To take maximum advantage of the growing season, gardeners in all different climates routinely start vegetables indoors from seeds for later transplant to the garden. Experts recommend this practice to ensure that cold-sensitive vegetables are not only protected from the weather but that harvests are bountiful. Sow seeds in seed flats, which are shallow boxes made out of wood or plastic with perforated bottoms, filling the flats with two parts garden soil, one part peat moss and one part sand.
Eggplant season is two weeks too short for gardeners in cooler climates, according to Janet Marinelli in the “Brooklyn Botanic Garden Gardener's Desk Reference.” To work around this and ensure that the vegetables reach maturity, start eggplant seeds six weeks before the last outdoor frost, keeping the soil temperature at 85 degrees Fahrenheit until the seeds germinate. After the seeds sprout, let the soil temperature drop to the low 70s. After the last frost, transplant the plants to the garden, keeping them 18 inches apart.

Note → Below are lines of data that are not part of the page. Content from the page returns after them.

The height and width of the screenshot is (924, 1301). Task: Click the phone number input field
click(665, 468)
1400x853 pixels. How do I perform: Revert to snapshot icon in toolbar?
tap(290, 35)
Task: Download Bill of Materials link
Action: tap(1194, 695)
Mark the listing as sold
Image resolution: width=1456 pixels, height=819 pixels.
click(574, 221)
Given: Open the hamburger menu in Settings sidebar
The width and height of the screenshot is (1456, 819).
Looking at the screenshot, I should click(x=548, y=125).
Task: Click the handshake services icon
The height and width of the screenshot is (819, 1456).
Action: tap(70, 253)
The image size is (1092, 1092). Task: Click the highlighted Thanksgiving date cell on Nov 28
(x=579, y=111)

Start peppers indoors six to eight weeks before the minimum night temperature reaches 55 degrees Fahrenheit, recommends James Underwood Crockett in his book "Vegetables and Fruits." Keep the soil at 80 degrees, planting the peppers outside eight weeks after germination when the temperature cooperates. Place the seedlings 18 to 24 inches apart in the garden and in rows two to three feet apart.
Tomatoes need both heat and a long growing season to reach their potential. For this reason, start tomatoes six weeks before the last frost and only when the night temperature will reach higher than 50 degrees, according to “America's Garden Book” by Louise and James Bush-Brown. Keep the soil between 75 and 85 degrees until the seeds sprout then the temperature can be reduced to between 65 and 75 degrees. After sprouting, discard plants with less than two leaves, moving the more promising plants to four-inch containers and then moving the plants to the garden when outdoor conditions are favorable.